<h1 style="font-size: 1.8rem; font-weight: bold">Module 1 - Topic 3: Dijkstra's Shortest Path Algorithm</h1>
<p style="margin-top: 5px; margin-bottom: 5px;">Monash University Australia</p>
<p style="margin-top: 5px; margin-bottom: 5px;">ITO 4001: Foundations of Computing</p>
<p style="margin-top: 5px; margin-bottom: 5px;">Jupyter Notebook by: Tristan Sim Yook Min</p>

---

### **Dijkstra's Shortest Path Alogrithm**

Dijkstra's Shortest Path Algorithm is a Single Source Shortest Path Alogrithm used to find the Shortest Path to a destination node in a graph. The Edges of the Graph must have non-negative weights. One common application using Dijkstra Algorithm are for example network routing protocals like Open-Shortest Path First (OSPF) to find the best routes between routers. 

### **Constraints of Dijkstra's Algorithm**

Dijkstra's algorithm **requires non-negative edge weights** to function correctly. This fundamental constraint exists because the algorithm assumes that once a node is visited, its shortest distance cannot be improved further—an assumption that fails in the presence of negative weights. For graphs containing negative edges, the **Bellman-Ford algorithm** should be used instead. Additionally, Dijkstra's algorithm cannot handle **negative cycles** (circuits where the sum of edge weights is negative), as these would allow infinitely decreasing path lengths, preventing convergence to a shortest path solution.

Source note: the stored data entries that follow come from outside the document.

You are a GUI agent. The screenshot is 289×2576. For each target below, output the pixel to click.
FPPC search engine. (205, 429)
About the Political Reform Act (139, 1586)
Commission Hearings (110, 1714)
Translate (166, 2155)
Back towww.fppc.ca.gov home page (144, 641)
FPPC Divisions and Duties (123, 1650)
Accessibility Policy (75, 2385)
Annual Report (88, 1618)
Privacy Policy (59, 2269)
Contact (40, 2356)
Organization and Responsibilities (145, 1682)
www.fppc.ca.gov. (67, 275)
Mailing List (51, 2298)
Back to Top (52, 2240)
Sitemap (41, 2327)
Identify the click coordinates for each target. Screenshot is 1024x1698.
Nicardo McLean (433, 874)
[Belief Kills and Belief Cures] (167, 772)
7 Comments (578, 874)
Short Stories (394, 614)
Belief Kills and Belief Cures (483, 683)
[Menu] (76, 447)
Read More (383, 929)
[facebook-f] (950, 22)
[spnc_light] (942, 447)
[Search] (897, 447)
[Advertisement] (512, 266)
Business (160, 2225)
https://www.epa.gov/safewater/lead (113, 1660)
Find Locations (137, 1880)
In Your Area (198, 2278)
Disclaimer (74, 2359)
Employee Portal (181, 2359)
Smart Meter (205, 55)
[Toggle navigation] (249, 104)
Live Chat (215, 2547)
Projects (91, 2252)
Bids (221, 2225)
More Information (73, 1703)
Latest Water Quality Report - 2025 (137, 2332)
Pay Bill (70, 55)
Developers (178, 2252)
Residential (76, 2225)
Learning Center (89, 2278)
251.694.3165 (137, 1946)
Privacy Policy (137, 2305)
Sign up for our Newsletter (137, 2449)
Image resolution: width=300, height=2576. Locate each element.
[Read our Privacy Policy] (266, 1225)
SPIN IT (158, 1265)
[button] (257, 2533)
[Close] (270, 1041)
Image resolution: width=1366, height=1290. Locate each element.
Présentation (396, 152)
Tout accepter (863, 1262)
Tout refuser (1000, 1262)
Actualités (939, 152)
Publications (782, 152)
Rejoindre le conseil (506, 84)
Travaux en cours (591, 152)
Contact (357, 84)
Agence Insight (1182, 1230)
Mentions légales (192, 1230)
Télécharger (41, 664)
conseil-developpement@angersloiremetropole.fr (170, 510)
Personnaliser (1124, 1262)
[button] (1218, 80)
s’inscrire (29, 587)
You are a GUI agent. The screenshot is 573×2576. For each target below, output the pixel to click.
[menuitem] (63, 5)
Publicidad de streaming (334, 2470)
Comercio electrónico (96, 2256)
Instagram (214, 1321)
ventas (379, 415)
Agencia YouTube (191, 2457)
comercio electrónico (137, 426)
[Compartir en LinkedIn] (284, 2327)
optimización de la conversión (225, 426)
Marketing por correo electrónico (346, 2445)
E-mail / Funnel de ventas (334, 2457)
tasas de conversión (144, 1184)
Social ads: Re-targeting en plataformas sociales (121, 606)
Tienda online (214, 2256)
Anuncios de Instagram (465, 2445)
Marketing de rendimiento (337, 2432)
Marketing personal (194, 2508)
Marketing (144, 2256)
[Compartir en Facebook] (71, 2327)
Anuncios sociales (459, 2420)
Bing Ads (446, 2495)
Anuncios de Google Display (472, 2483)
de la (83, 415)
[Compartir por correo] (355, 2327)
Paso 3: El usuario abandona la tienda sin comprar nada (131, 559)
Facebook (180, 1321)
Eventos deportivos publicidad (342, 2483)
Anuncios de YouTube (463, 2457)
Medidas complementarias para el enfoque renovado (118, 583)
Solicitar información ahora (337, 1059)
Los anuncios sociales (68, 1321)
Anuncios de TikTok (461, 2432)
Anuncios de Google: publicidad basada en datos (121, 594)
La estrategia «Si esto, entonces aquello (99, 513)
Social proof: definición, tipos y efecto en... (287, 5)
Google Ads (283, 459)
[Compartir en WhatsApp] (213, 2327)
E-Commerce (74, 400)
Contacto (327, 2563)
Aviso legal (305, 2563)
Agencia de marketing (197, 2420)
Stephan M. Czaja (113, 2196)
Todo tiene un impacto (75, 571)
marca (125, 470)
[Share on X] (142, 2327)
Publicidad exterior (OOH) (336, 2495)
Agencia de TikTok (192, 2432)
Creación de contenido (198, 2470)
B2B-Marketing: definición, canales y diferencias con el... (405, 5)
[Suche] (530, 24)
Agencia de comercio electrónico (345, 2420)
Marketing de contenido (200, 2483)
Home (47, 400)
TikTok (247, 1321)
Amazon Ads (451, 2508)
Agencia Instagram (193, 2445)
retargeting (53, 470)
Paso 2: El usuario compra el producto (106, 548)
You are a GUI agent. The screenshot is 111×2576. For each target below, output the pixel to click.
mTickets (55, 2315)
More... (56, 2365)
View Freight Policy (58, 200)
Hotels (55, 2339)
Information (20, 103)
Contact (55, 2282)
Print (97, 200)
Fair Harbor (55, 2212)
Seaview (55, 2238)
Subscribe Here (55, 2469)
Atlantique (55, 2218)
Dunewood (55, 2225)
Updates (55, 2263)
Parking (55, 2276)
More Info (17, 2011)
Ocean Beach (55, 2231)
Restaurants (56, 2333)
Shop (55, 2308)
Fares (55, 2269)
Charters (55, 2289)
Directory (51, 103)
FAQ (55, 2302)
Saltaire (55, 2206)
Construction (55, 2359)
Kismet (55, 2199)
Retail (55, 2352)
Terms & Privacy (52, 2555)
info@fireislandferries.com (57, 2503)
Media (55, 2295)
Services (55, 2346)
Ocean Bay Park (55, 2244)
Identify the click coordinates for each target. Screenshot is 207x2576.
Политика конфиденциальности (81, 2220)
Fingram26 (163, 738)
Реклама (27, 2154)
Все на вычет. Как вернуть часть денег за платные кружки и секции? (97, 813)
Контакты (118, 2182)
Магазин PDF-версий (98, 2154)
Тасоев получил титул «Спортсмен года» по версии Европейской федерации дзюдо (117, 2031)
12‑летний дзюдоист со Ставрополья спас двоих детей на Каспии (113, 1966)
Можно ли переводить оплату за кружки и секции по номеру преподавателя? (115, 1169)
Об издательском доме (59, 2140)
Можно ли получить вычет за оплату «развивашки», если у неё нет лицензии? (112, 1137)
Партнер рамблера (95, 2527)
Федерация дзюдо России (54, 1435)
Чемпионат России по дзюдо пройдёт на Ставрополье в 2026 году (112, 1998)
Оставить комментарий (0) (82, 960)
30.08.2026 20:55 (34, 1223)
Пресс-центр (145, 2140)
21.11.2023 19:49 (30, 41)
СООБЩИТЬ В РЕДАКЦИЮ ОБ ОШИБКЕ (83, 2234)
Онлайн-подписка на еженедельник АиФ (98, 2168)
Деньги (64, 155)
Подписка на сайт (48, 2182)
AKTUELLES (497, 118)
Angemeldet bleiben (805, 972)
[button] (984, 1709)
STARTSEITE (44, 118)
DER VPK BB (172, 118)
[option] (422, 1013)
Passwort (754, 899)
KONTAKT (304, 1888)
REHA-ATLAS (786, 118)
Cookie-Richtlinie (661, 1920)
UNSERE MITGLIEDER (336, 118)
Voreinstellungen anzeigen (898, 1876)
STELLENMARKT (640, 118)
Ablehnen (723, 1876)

#### **Dijkstra's Algorithm (Eager) Space & Time Complexity**

| Aspect | Complexity | Notes |
|--------|------------|-------|
| **Time Complexity** | $O(E \log V)$ | - With binary heap priority queue<br>- E is the number of edges<br>- V is the number of vertices |
| **Space Complexity** | $O(V)$ | - Stores distance array and priority queue<br>- Each vertex appears at most once in the queue |

---


### **Lazy Dijkstra's Algorithm Implementation**

The reason why this is called the 'Lazy' implementation is because it does not search and update the node's priority in the priority queue. Instead, it adds nodes to the priority queue each time they are visited with a better distance, creating duplicates. This version is easier to implement and more efficient in some scenarios due to its simplicity, particularly when using standard priority queue implementations that don't efficiently support the decrease-key operation. Due to these **duplicate key-value pairs**, it is **inefficient for dense graphs**. It has a time complexity of $O(E log E)$ and a space complexity of $O(E)$, where $E$ is the number of edges, as compared to the eager implementation's $O(E log V)$ time complexity, where $V$ is the number of vertices.

It has a time and space complexity of. 

(Source Material: William Fest (https://www.youtube.com/watch?v=pSqmAO-m7Lk&t=297s) & Monash University )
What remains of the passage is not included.